Critique : Danser toute la nuit avec la brésilienne Cia Suave

Pour sa part, Ripoll a créé «Suave» et s’est concentrée sur le passinho, ou «petit pas», qui implique un jeu de jambes rapide et sans couture; danser en découle. “Créer,” bien qu’inégal, vaut le détour simplement pour l’ouverture prolongée, dans laquelle les danseurs s’approprient le plan horizontal de la scène. Sur une musique lancinante et percussive, sous la direction de DJ Pop Andrade, ils traversent l’espace à pieds joints. Les talons effleurent à peine le sol. Un artiste a clignoté si rapidement d’un pied à l’autre – tordant ses hanches à une vitesse fulgurante – qu’il semblait que ses jambes n’en faisaient qu’une.

Au milieu de ces entrées et sorties rapides, il y a un engagement total envers la forme : une harmonie sauvage et corsée, dans laquelle le rythme n’a d’autre choix que d’être enflammé de l’intérieur. May Eassy – qui, apprend-on plus tard dans la soirée, chante aussi – fouette ses cheveux d’un côté à l’autre jusqu’à ce qu’ils ressemblent à une flamme. Alors que les interprètes gravent leur mouvement sur scène, il est clair que chacun a quelque chose à offrir. Certains moments semblent sortis des soirées underground ou des bals funk de Rio. Mais après l’ouverture fulgurante, il n’est pas toujours facile pour cette pièce de retrouver son élan et sa puissance.

Le ton des danseurs peut basculer comme un interrupteur. Lorsque la musique s’arrête, comme elle le fait de temps en temps, le silence devient un cadre pour leurs corps dans l’espace. Hiltinho Fantástico, torse nu dans des leggings verts, décompose son jeu de jambes, en équilibre sur un pied puis sur l’autre avec un torse ondulant. (Les joyeux costumes de soirée en ville de Raquel Theo sont destinés à montrer la peau.) Il fait le tour de ses hanches à une vitesse vertigineuse; plus tard, il se penche en avant, faisant pivoter ses épaules tandis que sa tête semble flotter, comme un extraterrestre essayant d’échapper à un corps.
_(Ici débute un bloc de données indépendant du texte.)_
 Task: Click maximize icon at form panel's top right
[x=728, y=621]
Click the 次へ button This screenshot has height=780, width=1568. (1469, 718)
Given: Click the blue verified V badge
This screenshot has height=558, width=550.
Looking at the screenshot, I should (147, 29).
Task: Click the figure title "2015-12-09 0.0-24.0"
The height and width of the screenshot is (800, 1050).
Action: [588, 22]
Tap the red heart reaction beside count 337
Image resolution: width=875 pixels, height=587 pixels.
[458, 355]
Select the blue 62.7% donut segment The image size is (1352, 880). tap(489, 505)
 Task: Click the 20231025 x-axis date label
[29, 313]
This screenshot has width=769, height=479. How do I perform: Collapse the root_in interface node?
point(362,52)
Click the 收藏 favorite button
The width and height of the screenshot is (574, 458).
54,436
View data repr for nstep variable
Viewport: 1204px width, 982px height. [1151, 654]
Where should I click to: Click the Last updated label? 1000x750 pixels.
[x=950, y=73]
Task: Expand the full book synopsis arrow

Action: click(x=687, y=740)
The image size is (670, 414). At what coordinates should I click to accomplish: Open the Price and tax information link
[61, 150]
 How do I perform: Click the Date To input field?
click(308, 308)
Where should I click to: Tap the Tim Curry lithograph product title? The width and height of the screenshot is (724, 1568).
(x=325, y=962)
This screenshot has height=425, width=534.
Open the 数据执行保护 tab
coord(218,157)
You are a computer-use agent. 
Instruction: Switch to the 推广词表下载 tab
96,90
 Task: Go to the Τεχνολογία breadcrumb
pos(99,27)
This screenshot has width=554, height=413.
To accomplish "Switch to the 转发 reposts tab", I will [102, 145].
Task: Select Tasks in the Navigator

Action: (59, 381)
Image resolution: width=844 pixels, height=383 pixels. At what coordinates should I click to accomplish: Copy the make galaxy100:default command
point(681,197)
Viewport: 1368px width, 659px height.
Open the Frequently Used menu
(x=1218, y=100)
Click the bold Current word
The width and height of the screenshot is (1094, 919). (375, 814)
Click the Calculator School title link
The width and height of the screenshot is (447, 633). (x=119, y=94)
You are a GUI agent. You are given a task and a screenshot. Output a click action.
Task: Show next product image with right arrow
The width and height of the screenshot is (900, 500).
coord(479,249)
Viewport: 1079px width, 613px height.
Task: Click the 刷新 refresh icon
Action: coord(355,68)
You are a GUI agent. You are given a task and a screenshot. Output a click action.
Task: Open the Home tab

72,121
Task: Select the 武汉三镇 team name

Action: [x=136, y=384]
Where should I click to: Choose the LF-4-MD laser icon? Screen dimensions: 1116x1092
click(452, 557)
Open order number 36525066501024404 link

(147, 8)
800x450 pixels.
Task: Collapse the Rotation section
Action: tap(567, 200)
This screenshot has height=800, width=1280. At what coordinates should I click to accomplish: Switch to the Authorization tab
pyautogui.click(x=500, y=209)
Au fur et à mesure que la musique entre et sort, la danse transforme la scène d’une scène de chaleur – son étreinte de l’érotisme a une sensualité effrontée – à quelque chose de plus glacé, avec des rythmes saccadés et insistants et une atmosphère plus sombre. Les danseurs célèbrent leurs corps souples et libres, mais ils vivent aussi une autre réalité à Rio. Le président brésilien de droite, Jair Bolsonaro, a encouragé les descentes de police dans les favelas, où vivent et dansent de nombreux Brésiliens noirs.